L’accordo raggiunto martedì scorso nel Consiglio europeo ha un grosso neo: mi sta bene l’esercizio di solidarietà e molto bene l’accettazione del principio di condivisione del debito; ma non mi piace affatto che l’intesa la dia vinta a Polonia e Ungheria sui fronti irrinunciabili dello stato di diritto, della separazione dei poteri, della libertà d’espressione e di informazione; e che non crei un nesso tra il rispetto dei valori fondamentali e l’elargizione degli aiuti europei alla “democrazia illiberale” (copyright: il premier ungherese Viktor Orban) e al nazionalismo neo-integralista del leader polacco Jaroslaw Kaczynski.

Le dimissioni, ieri, a Budapest di decine di giornalisti del principale sito di notizie indipendente ungherese, Index.hu, per protestare contro il licenziamento del loro caporedattore Szabolcs Dull, sono anche conseguenza della passività e dell’ignavia dell’Unione europea di fronte a quanto accade in Ungheria e in Polonia: quello che appare – giustamente – intollerabile ad Ankara e altrove, viene invece tollerato a Budapest e a Varsavia.

E’ vero che i Trattati dell’Ue non forniscono una gamma di sanzioni adeguate e progressive, ma sono ormai anni che Ungheria e Polonia danzano sul filo del rispetto dei valori fondamentali: chi non li riconosce e non li rispetta è fuori dall’Unione. E le Istituzioni comunitarie e i Paesi dell’Ue hanno avuto modo e tempo per dotarsi di strumenti d’intervento, ma non lo hanno fatto.

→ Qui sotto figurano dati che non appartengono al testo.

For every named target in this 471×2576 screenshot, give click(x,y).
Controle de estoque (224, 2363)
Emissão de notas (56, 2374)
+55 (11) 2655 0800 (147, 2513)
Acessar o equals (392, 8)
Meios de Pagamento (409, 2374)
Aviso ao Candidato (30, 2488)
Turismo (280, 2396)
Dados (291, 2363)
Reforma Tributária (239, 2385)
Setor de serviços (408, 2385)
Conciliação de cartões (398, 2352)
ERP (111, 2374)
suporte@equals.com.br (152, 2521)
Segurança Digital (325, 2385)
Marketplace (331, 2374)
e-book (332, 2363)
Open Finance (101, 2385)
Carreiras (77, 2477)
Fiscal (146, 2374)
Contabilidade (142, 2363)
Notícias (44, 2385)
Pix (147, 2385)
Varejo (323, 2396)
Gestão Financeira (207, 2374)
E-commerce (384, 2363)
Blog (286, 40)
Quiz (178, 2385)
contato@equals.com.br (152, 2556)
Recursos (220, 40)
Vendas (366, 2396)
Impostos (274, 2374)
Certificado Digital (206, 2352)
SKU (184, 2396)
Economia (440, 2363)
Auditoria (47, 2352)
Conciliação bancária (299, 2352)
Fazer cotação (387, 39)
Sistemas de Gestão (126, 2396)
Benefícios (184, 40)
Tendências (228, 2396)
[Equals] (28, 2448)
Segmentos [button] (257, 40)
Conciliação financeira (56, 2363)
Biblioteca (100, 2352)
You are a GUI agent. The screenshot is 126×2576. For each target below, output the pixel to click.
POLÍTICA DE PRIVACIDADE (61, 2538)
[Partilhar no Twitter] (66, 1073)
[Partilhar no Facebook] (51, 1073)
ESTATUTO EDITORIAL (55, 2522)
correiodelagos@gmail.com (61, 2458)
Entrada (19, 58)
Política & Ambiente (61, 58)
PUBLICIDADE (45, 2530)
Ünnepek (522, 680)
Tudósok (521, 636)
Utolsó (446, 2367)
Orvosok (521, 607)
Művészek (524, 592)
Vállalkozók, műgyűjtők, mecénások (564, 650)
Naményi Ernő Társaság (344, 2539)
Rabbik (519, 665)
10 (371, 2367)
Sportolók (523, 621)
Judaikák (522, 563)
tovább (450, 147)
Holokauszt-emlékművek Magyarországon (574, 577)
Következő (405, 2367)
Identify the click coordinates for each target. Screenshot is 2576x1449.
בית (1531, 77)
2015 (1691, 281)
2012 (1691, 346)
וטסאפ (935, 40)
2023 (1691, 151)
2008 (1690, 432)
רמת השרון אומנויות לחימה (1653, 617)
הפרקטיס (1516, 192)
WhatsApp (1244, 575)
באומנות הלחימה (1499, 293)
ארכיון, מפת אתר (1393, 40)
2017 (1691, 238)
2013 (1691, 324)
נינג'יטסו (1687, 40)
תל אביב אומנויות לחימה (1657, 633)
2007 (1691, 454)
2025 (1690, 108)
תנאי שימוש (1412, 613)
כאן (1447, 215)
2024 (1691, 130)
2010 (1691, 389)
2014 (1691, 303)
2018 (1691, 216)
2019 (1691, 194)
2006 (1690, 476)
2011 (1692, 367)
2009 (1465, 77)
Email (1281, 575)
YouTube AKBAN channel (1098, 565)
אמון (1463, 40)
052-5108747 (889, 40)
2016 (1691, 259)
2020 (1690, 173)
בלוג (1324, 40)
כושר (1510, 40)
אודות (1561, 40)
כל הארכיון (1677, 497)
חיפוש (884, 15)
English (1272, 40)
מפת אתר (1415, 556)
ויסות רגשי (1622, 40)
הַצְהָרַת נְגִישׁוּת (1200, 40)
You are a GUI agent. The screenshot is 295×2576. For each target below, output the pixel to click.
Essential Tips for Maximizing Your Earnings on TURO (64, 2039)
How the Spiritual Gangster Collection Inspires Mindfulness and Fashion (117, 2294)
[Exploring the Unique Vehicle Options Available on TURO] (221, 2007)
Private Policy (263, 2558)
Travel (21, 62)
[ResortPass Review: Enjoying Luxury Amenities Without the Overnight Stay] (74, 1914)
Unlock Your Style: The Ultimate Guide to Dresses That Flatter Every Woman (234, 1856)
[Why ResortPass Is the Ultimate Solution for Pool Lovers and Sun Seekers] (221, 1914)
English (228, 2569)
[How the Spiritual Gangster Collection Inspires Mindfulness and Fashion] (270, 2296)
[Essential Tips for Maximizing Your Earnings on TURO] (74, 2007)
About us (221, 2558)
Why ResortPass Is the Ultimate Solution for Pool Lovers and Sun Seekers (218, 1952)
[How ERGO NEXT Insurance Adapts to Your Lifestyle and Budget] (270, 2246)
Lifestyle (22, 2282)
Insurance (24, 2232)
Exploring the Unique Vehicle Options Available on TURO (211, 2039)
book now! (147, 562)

Neppure nel vertice fiume dei giorni scorsi.

Anche il Parlamento europeo, la più politica delle Istituzioni europee, è prigioniero di ambiguità e contraddizioni: nella scorsa legislatura, ha sì approvato un rapporto molto critico con l’Ungheria, ma il partito di Orban “Fidesz” continua a restare nel Partito popolare europeo, che ha gruppo più forte nell’emiciclo di Strasburgo; e il partito di Kaczynski “Diritto e Giustizia” non si marginalizza fra i sovranisti e/o gli anti-Ue, ma sta nel gruppo dei Conservatori e Riformisti.

Così le palesi violazioni ungheresi e polacche dello stato di diritto, della separazione dei poteri e della libertà d’espressione e di informazione sollevano dichiarazioni di disapprovazione e nulla o poco più. La vicenda di Index.hu è sintomatica: è il portale di notizie più letto in Ungheria, una delle rare voci indipendenti in un panorama mediatico sempre più controllato dal premier Orban e dai suoi amici.

Mercoledì scorso il suo caporedattore Szabolcs Dull era stato licenziato, con l’accusa di avere fatto trapelare documenti interni verso altri media. Questo ha ieri indotto a dimettersi tre redattori esperti, seguiti da oltre 80 giornalisti, la stragrande maggioranza dell’intera redazione. In una dichiarazione, i giornalisti del sito denunciano il licenziamento di Dull come “un evidente tentativo di esercitare pressioni” sulla redazione di Index.hu.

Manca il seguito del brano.